Friday, July 11, 2008

Road Trip Day 2: Why is Texas so BIG?

Day 2: Still in Texas. C being silly at the hotel:
Our goal today was to make it from Houston to Fort Stockton. With my sanity still in tact. Maybe. The drive started off much like yesterday:Apparently the people in Houston have problems:

Hey, ever wonder where your Igloo cooler is made? Now you know, just outside of Houston:

Where are we? Texas or Germany?

About 30 minutes outside of Houston I started seeing a series of signs that intrigued me. What is this all about?

Unfortunately it was raining too hard to get a pic of my favorite signs. They read: "Eat Jerky, don't drive like one" Amen! "Bathrooms so clean you've got to Pee to believe." Well how can you resist advertising like that? Huh? I couldn't! I had to know more!!!!! So, we stopped (and thankfully the rain did too):

The signs must work because the place was packed. I mean packed. It was huge but you could barely move for all the people. I have to say the bathrooms were ridiculously clean. There were 22 individual room like stalls in the ladies, along with 10 sinks, 6 chairs, 2 benches (one covered with a buffalo hide) and several lovely western themed vignettes. I peed. I believed!

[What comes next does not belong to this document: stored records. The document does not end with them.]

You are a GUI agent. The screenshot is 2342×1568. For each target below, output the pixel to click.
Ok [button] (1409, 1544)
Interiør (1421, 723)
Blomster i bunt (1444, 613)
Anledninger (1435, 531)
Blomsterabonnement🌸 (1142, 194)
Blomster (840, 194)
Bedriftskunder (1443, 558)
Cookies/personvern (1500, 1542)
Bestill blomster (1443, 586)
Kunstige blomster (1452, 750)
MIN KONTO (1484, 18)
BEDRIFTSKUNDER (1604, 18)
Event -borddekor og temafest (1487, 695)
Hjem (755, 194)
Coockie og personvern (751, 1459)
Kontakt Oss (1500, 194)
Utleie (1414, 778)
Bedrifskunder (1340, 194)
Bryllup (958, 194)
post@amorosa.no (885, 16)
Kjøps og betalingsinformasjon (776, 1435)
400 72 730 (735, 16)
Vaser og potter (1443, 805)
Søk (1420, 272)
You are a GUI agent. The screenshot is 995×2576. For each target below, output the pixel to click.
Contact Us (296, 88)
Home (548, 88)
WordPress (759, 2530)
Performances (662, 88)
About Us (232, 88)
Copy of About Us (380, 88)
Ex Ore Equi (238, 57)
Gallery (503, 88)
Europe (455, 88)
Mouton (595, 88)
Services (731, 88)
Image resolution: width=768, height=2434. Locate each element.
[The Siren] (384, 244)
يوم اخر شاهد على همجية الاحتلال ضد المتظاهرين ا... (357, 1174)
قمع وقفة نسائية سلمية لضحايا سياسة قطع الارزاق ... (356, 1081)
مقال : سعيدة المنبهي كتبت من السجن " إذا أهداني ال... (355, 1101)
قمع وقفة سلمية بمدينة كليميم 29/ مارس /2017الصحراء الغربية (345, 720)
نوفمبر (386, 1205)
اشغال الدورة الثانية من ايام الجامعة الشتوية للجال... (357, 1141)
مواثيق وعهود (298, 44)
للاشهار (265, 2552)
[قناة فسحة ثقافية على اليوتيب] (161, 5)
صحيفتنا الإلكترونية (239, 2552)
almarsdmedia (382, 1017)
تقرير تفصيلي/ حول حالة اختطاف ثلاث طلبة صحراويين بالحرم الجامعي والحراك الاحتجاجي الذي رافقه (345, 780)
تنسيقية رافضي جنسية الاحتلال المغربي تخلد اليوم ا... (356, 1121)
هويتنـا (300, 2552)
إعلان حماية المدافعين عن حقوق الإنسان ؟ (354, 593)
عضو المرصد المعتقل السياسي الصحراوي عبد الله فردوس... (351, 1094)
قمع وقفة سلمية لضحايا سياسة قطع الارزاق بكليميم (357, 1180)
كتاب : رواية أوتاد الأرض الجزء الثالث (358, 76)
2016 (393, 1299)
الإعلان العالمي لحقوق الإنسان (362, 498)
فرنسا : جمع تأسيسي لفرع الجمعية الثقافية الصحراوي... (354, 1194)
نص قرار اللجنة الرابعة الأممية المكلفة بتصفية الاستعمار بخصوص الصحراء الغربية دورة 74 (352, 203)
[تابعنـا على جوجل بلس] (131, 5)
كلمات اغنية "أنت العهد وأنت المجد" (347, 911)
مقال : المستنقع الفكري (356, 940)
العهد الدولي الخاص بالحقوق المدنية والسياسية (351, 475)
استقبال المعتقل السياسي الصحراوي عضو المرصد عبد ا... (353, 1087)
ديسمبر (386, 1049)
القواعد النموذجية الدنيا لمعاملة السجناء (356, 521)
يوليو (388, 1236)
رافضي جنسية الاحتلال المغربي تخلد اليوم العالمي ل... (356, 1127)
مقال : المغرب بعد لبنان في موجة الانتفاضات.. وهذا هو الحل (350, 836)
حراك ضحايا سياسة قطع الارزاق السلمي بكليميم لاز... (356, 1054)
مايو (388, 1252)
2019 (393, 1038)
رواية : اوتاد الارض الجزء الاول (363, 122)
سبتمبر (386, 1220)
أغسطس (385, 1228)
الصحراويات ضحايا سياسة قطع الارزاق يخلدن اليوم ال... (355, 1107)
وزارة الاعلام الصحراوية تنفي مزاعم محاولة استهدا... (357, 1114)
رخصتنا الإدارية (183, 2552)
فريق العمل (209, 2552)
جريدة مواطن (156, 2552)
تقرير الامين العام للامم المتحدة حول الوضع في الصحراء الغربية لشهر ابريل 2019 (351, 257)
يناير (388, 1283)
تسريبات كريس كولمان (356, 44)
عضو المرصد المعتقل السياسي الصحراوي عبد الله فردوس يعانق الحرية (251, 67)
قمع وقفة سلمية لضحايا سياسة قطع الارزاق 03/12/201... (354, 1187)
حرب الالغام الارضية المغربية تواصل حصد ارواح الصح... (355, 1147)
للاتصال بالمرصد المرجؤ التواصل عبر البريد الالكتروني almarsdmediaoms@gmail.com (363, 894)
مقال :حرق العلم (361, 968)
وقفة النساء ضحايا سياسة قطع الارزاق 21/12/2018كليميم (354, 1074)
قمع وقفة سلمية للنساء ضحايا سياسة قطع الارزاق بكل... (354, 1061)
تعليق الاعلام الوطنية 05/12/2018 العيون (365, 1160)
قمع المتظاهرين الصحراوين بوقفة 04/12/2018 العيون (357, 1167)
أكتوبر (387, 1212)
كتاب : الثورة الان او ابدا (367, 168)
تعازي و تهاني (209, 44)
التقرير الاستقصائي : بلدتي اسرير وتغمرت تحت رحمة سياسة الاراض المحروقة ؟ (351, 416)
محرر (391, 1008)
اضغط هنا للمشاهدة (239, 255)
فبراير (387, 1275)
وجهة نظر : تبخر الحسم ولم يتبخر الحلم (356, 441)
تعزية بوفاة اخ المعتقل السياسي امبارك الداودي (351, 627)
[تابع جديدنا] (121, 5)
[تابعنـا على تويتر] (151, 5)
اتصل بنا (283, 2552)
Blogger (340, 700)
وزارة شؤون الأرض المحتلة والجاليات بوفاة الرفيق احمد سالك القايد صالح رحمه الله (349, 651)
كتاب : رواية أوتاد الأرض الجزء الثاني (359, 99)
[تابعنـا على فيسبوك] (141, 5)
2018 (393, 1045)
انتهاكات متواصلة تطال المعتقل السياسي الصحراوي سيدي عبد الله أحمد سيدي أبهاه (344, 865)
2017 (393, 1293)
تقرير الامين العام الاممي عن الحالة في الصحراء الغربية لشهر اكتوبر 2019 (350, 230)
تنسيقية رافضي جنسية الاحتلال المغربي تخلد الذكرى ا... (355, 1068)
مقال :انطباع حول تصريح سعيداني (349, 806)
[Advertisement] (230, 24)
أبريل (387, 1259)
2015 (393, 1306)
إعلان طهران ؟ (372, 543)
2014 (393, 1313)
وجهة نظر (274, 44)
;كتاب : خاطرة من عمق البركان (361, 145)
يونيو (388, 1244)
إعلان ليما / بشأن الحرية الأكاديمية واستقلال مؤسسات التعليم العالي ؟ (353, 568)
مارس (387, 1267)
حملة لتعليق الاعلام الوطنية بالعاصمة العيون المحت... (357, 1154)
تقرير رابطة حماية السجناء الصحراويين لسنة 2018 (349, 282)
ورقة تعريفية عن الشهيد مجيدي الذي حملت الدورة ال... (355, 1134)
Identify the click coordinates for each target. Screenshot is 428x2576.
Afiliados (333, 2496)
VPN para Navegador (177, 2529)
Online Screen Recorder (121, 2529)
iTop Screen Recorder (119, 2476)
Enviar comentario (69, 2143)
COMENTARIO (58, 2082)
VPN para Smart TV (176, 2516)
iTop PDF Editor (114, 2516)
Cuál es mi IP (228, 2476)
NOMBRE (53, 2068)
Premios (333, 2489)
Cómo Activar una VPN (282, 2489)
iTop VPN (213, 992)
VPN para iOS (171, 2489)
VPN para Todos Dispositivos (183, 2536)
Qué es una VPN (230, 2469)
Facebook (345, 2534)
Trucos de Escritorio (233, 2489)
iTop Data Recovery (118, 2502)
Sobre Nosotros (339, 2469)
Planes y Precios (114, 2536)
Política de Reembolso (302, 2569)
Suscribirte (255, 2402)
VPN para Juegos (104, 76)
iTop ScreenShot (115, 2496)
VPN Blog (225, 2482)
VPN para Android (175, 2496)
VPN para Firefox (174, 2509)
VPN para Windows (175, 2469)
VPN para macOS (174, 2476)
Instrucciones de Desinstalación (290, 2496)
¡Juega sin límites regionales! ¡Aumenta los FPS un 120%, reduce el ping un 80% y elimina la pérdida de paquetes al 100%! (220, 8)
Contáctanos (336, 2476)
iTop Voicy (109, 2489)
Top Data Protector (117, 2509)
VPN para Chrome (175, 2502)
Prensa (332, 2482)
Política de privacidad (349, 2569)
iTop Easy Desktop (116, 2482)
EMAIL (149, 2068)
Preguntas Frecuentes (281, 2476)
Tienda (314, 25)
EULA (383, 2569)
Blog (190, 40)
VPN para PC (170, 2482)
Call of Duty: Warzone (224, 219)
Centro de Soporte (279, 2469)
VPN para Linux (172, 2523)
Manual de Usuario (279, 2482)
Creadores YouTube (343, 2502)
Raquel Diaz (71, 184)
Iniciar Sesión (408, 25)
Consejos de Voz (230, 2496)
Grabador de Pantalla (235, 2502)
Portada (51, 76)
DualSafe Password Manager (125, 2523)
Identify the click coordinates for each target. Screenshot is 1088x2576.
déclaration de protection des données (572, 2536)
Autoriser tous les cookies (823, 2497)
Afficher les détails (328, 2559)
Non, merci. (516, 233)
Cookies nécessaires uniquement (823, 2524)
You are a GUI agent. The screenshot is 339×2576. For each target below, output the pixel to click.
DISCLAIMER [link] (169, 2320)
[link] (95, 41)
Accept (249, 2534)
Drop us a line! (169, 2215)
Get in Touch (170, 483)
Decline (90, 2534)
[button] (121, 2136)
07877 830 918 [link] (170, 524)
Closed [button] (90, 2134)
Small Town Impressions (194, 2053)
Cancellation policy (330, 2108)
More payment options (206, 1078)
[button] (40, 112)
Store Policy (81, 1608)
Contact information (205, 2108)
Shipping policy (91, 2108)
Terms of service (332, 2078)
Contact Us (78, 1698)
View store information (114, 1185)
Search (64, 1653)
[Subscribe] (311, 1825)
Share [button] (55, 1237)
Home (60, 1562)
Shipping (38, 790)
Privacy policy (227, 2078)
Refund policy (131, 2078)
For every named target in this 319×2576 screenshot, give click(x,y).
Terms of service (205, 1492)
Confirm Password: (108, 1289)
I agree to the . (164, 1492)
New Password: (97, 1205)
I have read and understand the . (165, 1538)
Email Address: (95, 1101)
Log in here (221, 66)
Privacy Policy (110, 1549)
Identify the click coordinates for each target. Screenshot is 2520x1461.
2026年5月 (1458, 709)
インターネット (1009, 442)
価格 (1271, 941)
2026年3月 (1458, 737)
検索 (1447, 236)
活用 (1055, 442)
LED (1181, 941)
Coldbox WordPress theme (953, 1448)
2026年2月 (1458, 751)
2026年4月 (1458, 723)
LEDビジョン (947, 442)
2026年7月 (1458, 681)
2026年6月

The shop had a jerky bar. You read that right. Jerky. Bar. Who knew there were so many kinds of jerky? Being a non-meat eater I wasn't all that impressed, but still. They also had a deli, a standard snack shop, a pottery store, leather wear, cowboy hats of all shapes and sizes, and fudge. Oh, sweet, sweet, delicious, evil, thigh enlarging fudge. By 4 pieces, get 2 free. Gah! C had to have it, so we got 2 pieces of chocolate for him, 2 pieces of choclate pecan for me and my ever expanding thighs, and 2 (Free) pieces of Rocky Road for M. It's so rich you can only eat a sliver at a time, but oh my is it good!

C picked what is probably the only flower in Texas. Isn't it pretty?


After we left we found a whole lot of nothing. Want proof? Here you go. See the serious lack of roads on the GPS?:



I did however find something to like about Texas:



When the speed limit is 80mph, that really means you can do this because really, no one cares:



And even this (but don't tell my mom):


Apparently I'm the only one awake:



It's amazing what you can find to amuse yourself. Do you see the viking long boat in this cloud?


Oh, hey, look! An old style oil well! This of course popped the phrase "Up through the ground came a bubbling crude. Oil that is. Black gold. Texas T." Then I sang the theme to the Beverley Hillbillies in my head for at least an hour. If you're now singing it, you're welcome.
Civilization? Nope, just a display of Texas pride and an overpriced gas station:

Finally, Fort Stockton! Oh, yes, I will!